The Case For Purchasing Life Insurance for Children
One of the benefits of children’s life insurance is that the cost of a policy is the lowest it will ever be, so long as the child is healthy. Insurance companies base the price of a life insurance policy on the age, gender, and health status of an applicant, and because of children’s young age and general healthiness, premium costs are minimal.
>> Read More: Life Insurance Rates by Age
In addition, life insurance for children can provide valuable savings for the long-term. Specifically, the cash value in a permanent life insurance policy accumulates over time on a tax-deferred basis. Parents have an opportunity to borrow against this cash value in the future, or take out a partial withdrawal to help pay for a child’s expenses. These expenses may include college tuition or other substantial costs a child may incur.
Should a child pass away, life insurance works as a financial safety net for the parents. Even a small life insurance policy can pay for things like funeral expenses. So, having a life insurance on a child can help a parent maintain financial stability if their child passes away.

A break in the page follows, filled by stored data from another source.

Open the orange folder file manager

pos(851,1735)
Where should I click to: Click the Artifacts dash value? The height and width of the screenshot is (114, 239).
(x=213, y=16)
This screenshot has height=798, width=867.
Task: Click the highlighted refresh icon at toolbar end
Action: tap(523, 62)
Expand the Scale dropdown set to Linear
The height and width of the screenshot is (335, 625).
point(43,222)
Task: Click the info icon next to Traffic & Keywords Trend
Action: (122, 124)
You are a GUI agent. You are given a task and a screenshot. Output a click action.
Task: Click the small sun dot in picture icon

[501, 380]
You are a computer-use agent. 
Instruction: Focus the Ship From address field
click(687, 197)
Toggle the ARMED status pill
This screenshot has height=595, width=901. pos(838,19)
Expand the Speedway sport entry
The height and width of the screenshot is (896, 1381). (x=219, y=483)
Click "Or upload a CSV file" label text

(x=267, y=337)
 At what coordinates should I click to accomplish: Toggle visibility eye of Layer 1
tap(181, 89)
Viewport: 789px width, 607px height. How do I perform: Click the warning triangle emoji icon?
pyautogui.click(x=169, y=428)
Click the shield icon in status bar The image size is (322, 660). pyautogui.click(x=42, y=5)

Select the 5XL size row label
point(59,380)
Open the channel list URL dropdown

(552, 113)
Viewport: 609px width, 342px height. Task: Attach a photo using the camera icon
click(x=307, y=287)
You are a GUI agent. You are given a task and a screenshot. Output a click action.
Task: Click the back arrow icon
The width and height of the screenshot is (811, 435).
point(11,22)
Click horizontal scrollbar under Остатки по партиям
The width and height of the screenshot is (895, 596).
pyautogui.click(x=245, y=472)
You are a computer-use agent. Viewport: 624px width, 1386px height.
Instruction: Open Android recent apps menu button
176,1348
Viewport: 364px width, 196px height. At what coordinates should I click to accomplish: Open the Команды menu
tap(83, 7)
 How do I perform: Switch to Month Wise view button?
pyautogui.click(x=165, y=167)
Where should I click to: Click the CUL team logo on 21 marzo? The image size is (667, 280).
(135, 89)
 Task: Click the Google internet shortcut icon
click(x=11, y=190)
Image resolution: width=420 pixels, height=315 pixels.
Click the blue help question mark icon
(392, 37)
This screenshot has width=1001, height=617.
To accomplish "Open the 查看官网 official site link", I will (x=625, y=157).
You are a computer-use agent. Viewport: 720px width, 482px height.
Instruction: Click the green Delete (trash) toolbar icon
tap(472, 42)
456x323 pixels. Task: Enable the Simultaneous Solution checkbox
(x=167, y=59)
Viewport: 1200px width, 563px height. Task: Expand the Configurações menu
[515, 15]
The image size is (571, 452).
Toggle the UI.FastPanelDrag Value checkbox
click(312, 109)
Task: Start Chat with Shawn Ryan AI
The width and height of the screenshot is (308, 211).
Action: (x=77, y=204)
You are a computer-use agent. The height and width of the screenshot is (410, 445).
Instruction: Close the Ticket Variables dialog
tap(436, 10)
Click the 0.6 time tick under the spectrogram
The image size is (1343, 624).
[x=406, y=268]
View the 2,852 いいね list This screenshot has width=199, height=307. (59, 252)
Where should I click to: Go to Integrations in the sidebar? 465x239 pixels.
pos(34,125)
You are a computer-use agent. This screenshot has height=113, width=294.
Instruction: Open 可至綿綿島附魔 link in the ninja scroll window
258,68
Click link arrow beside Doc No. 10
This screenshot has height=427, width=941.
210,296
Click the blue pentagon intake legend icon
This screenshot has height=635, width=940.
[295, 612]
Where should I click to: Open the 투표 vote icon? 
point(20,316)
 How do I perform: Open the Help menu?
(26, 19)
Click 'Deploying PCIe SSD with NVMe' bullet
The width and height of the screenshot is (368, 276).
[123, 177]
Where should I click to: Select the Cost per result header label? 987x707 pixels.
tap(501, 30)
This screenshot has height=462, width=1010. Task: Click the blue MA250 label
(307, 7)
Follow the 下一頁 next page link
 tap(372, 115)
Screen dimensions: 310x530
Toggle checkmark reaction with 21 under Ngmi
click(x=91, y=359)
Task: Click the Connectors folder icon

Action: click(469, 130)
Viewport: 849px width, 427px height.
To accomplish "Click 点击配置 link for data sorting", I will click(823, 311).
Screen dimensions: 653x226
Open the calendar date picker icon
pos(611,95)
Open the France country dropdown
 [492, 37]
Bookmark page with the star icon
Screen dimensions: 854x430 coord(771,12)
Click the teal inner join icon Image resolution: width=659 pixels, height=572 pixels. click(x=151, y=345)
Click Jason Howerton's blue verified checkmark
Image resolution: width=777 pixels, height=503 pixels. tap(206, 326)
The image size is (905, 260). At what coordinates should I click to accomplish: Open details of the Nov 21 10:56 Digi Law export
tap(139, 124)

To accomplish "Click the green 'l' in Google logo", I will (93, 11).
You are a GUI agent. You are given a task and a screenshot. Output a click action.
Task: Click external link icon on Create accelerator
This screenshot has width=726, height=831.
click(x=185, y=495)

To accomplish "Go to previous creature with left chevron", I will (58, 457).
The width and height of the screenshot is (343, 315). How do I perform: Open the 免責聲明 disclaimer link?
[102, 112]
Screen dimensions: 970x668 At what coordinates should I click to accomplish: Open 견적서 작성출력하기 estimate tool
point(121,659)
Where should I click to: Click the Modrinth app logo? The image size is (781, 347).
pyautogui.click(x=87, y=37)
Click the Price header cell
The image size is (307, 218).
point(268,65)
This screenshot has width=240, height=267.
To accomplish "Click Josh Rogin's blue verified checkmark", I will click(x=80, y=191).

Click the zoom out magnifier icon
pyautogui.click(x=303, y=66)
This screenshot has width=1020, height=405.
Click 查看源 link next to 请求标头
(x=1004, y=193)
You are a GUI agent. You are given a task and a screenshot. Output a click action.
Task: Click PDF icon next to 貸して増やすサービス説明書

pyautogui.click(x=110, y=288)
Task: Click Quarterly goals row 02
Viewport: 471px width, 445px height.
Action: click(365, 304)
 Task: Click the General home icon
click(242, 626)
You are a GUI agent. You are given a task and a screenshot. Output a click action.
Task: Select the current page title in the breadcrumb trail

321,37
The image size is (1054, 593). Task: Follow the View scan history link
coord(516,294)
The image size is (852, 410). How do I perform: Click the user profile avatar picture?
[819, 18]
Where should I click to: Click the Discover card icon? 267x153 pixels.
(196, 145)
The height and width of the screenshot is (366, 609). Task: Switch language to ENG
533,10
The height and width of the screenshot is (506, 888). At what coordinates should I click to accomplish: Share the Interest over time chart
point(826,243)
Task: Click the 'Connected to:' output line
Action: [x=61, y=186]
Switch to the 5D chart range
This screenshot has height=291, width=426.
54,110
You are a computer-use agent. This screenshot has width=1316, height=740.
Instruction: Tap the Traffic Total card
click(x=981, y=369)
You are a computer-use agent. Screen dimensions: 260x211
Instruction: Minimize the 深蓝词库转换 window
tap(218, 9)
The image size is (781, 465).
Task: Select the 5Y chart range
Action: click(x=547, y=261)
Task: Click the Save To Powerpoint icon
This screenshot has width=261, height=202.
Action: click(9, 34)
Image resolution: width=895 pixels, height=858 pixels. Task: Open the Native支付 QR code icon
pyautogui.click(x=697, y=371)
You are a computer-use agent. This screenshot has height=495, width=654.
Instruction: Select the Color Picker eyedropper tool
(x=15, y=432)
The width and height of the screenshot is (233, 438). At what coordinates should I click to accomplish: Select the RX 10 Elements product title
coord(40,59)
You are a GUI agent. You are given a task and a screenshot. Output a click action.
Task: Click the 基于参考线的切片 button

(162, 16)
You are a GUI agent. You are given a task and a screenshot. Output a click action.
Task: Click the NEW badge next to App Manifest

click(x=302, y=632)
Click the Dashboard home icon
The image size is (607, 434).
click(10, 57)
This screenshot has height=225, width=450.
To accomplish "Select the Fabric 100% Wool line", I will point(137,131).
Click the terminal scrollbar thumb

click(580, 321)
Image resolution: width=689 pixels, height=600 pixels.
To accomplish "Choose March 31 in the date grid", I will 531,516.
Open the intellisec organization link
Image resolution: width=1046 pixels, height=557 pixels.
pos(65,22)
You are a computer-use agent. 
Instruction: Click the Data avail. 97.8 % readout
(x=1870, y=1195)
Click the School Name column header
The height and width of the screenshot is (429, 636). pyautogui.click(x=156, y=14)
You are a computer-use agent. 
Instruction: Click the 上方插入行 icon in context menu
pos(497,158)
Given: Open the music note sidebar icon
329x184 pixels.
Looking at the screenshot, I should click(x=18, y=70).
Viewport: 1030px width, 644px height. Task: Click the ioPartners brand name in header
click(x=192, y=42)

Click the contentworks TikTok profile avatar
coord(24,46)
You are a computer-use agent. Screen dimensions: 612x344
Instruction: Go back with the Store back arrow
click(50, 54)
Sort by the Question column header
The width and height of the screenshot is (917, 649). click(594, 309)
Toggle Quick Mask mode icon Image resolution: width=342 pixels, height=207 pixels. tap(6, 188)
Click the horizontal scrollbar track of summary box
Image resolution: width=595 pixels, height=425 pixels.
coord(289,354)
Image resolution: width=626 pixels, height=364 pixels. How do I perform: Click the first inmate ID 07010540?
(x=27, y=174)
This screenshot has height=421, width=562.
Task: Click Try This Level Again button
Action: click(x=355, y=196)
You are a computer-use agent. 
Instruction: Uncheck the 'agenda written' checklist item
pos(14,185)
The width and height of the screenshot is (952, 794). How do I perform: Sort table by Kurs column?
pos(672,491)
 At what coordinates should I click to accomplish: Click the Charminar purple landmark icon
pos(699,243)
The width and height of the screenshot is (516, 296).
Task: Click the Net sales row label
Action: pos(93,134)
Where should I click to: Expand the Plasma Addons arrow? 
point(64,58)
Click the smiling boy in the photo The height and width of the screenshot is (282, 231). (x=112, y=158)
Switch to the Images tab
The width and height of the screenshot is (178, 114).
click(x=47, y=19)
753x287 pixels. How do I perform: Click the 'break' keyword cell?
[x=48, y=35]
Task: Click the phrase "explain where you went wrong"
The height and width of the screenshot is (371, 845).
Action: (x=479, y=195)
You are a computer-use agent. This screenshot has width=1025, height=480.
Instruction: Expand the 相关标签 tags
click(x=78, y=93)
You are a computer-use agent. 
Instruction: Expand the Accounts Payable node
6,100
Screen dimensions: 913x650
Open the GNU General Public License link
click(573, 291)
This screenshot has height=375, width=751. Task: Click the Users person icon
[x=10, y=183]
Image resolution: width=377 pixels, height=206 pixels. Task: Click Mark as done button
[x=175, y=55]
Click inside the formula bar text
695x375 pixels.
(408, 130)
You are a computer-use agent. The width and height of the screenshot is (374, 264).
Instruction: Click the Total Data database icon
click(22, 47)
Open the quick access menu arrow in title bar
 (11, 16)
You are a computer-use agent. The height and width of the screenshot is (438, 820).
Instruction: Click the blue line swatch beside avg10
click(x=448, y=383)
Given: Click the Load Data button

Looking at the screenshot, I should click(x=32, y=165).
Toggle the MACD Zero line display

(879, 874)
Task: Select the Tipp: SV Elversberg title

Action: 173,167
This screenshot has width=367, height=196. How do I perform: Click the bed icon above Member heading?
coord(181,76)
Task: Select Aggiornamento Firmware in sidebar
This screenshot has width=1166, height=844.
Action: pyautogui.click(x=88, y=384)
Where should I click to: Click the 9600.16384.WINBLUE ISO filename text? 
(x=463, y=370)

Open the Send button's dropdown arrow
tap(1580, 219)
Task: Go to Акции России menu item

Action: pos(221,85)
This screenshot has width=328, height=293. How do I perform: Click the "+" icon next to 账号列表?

The Case Against Purchasing Life Insurance for Children
Some parents shy away from the thought of getting a life insurance policy for a child, particularly when the consideration revolves mostly around the death benefit of the policy. Life insurance death benefits are not often necessary for a minor child because the child does not have a dependent, property, or income to protect.
A child life insurance policy may also make little sense for parents who believe the cost of a policy – the premium – could be invested elsewhere and perform better over time. Other investment vehicles may offer more flexibility at a lower cost, and a greater opportunity for growth over the long-term. Some permanent life insurance policies like whole life policies have conservative internal investments that may not generate the type of return parents need for their financial objectives.
Alternatives to Consider
Aside from a life insurance policy, parents have several other options for saving for financial needs down the road. First, putting money into a high-interest savings account or an investment account is a simple option for ongoing accumulation. Savings accounts may provide a minimal amount of interest, but over time, contributions to savings can add up. These types of accounts also have no investment risk, meaning the amount put in, plus interest, is the amount that will be available for future withdrawals.
An investment account, such as a brokerage account that invests in mutual funds or an IRA, has the potential to earn more than a traditional savings account. However, stock market investments carry more risk. If investments perform poorly, or the broad market declines, your investment could suffer losses.
Another option specific to college savings is a 529 account. With this type of account, parents can set aside either monthly contributions or a single lump sum that is then invested up until the child enters college. A 529 account offers tax deferral on savings and investment gains, and in some states, a tax deduction for contributions up to certain limits. So long as savings in a 529 account are used for college expenses, including tuition, room and board, and books, the earnings on the account are tax-free when withdrawn.
Life insurance for children may not be the right choice for you as a parent, given the cost and long-term commitment to monthly premium payments. A life insurance policy may also fail to generate returns on cash value that are adequate enough to cover future expenses like college costs.
>> Read More: Is Life Insurance Worth It?
However, life insurance is an option that should be considered as part of a well-rounded financial planning strategy for parents who have minor children. There are some benefits of using life insurance to save for future needs and cover unexpected losses in the event of death, but these benefits must be weighed carefully against the drawbacks.